### Exercise goal
For this exercise, the lines from the one with "This screenshot has height=691, width=1412." through the final line of the data below are to be transcribed exactly, and pictures are to be skipped.

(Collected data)
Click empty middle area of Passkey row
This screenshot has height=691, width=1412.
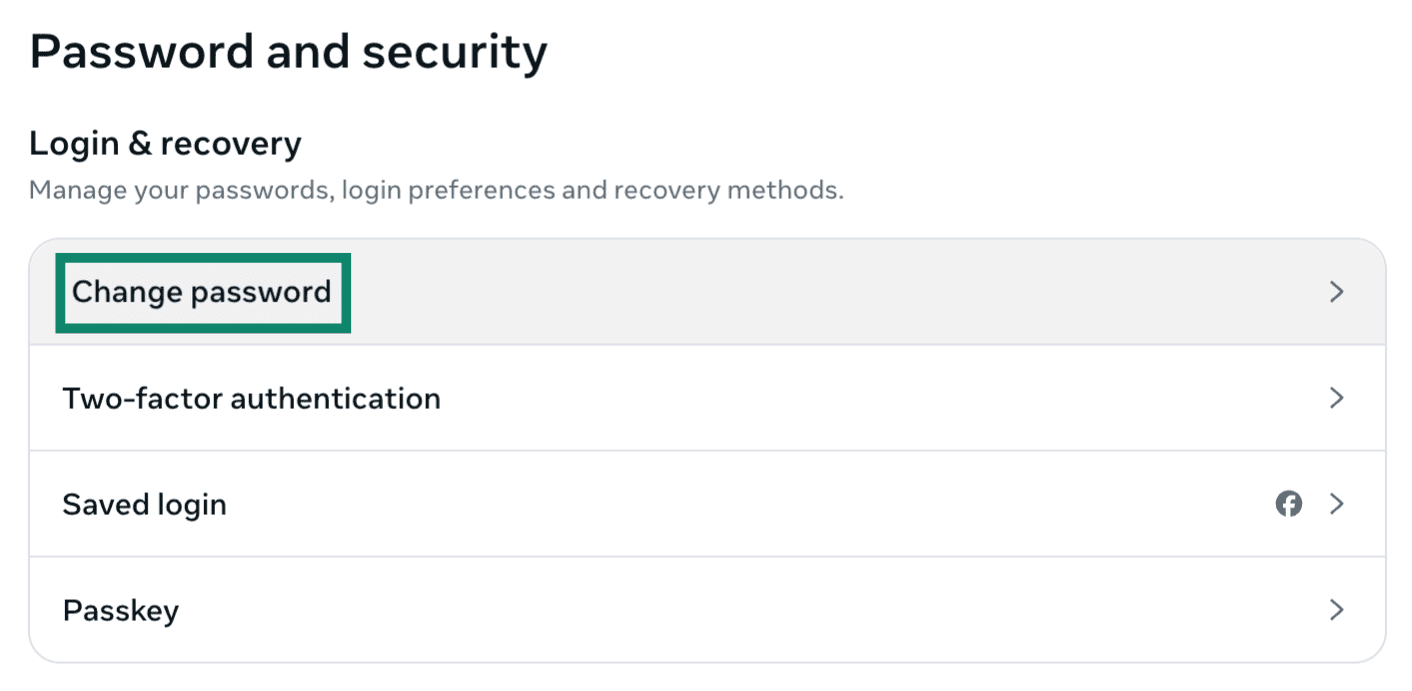750,610
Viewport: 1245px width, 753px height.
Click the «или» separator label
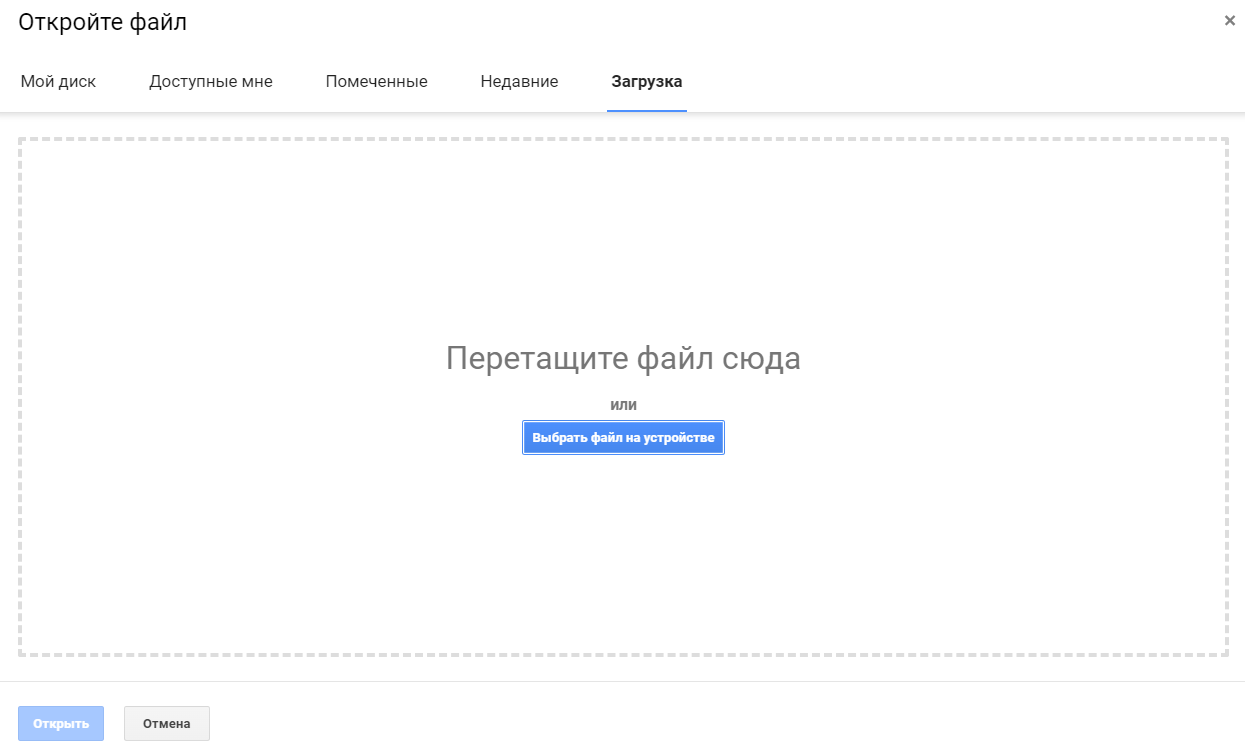[622, 404]
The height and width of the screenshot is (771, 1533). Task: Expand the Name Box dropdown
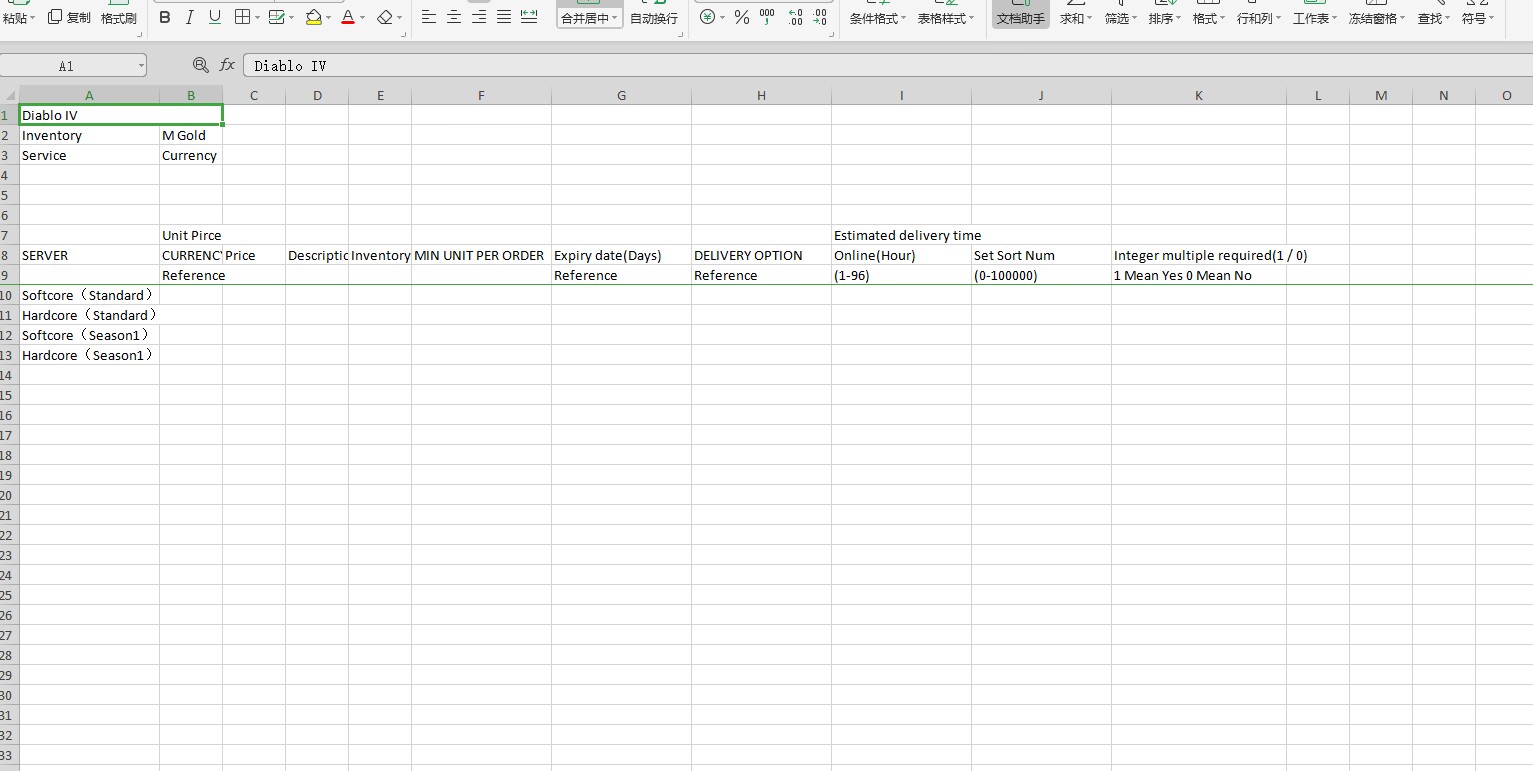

### Task answer
This screenshot has height=691, width=1412.
750,610
Viewport: 1245px width, 753px height.
Click the «или» separator label
[622, 404]
The height and width of the screenshot is (771, 1533). Task: Expand the Name Box dropdown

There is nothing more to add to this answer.